TO DO
Produce a word-for-word copy of the line that contains "You are a GUI" and each line after it through the end of the material, omitting pictures and all other lines.

SOURCE RECORDS
........
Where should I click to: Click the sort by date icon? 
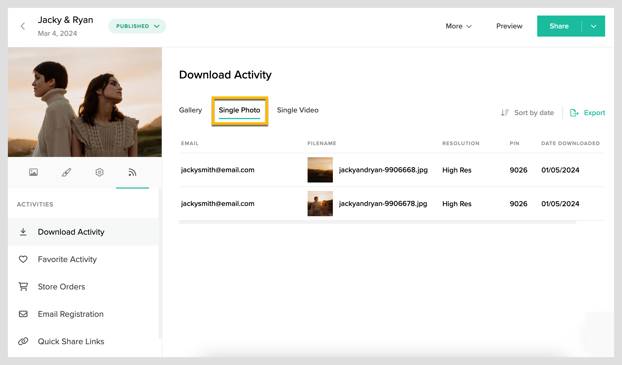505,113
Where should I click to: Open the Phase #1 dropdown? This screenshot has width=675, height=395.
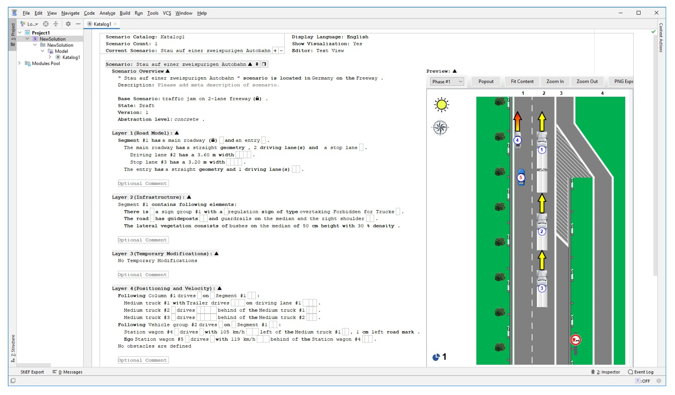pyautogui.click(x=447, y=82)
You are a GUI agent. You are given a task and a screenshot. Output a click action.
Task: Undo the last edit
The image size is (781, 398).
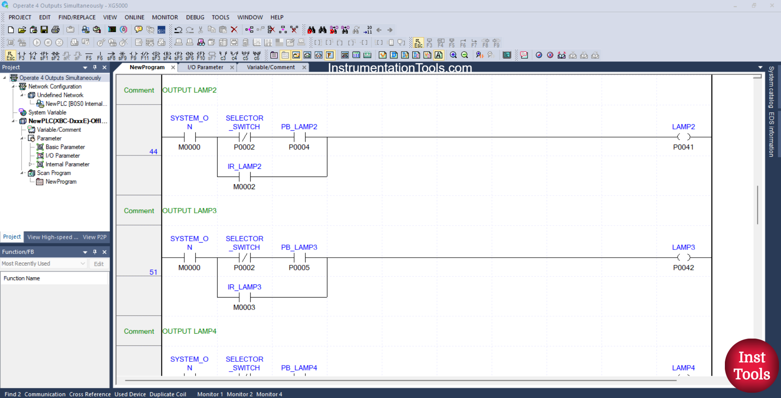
........
TASK SOLUTION
You are a GUI agent. You are given a task and a screenshot. Output a click action.
Task: Undo the last edit
The image size is (781, 398).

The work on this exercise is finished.